Jock McFadyen’s river

Dagenham (2006) by Jock McFadyen. Reproduced courtesy of the artist.

Creekmouth Open Space is, sadly,  one of the bleakest parks in London. Located between two vast breaker’s yards off Dagenham’s grim River Road, an endless procession of tipper trucks ferry London’s waste to a shanty-town of yards and depots for breaking up and carting off by barge or container. It was designed to provide a green space in an industrial quarter, but pedestrians are rare in these parts, and few go there.  For this reason, paradoxically, it is filled with birdlife, and, as importantly, provides a stunning panorama of the Thames where the River Roding meets the main river close to the monumental Barking Creek Flood Barrier. I was there earlier this week, seeing the sights, and, though depressed by the weather and the neglected park, felt uplifted by the panoramic river view which is now the park’s only redeeming feature.  Across the flat, grey river, between Barking Reach and Galleons Reach, lies Thamesmead, and beyond that the rich green skyline of Shooters Hill, Bostall Woods and Lesnes Abbey Woods. Very bosky.

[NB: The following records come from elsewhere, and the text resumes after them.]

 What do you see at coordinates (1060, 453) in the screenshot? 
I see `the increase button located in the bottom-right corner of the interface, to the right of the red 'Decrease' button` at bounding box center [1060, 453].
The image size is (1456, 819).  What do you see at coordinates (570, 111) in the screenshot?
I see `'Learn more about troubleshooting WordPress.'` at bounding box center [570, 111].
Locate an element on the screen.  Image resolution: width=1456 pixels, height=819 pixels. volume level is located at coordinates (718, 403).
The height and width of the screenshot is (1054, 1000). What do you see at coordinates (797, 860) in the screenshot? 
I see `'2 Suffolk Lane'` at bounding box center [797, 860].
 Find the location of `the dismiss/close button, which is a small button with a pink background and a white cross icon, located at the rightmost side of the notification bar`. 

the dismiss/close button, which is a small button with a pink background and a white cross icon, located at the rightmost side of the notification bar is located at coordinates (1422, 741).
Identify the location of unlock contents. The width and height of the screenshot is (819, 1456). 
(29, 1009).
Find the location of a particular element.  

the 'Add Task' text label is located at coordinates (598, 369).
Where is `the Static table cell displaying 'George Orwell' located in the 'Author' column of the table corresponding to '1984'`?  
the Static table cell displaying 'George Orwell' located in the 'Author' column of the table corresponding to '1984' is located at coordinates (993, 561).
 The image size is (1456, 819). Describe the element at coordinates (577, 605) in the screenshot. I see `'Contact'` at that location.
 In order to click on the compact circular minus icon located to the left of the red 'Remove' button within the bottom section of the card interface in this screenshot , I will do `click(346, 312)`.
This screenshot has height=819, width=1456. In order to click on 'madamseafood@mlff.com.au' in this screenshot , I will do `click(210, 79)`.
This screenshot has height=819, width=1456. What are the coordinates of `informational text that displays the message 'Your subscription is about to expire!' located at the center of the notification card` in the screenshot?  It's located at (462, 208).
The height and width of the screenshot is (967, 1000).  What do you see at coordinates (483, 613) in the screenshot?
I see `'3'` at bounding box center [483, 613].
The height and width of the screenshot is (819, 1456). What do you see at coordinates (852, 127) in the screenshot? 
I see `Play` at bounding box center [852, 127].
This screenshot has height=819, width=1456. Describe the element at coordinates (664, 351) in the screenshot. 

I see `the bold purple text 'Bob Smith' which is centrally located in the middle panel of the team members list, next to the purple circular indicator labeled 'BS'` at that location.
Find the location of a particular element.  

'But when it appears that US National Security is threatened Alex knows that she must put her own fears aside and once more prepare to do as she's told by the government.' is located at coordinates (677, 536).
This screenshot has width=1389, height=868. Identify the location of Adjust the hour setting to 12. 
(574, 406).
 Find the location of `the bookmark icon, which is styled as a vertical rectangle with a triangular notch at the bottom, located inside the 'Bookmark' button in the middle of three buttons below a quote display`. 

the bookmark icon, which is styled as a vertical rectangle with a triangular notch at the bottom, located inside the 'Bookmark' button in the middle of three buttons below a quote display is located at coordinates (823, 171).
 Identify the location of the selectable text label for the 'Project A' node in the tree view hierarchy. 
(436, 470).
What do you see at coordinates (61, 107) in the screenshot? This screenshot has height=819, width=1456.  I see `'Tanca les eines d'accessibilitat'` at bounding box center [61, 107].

Painter Jock McFadyen has made a unique art out of these depressed eastern backlands. His two views of the industrial riverside, Purfleet from Dracula’s Garden (2001) and Dagenham (2006) currently exhibited at the Estuary exhibition at Museum of London Docklands, steal the show, eerily capturing the mysterious quality of these great horizontal skylines in a way no other painter has managed, and to such memorable effect.  Jock has kindly given permission to reproduce the Dagenham painting here.  The paintings are, to my mind, the modern equivalent of John Constable’s great ‘eight-footers’: epic delineations of land and sky, full of narrative if you look at them long enough.  The sheer horizontality of Dagenham only further hints at what has gone forever, or what lies beyond the horizon. Everything seems placid and still, but there is tension and mystery too.  The old world has gone but nobody is sure what is coming next.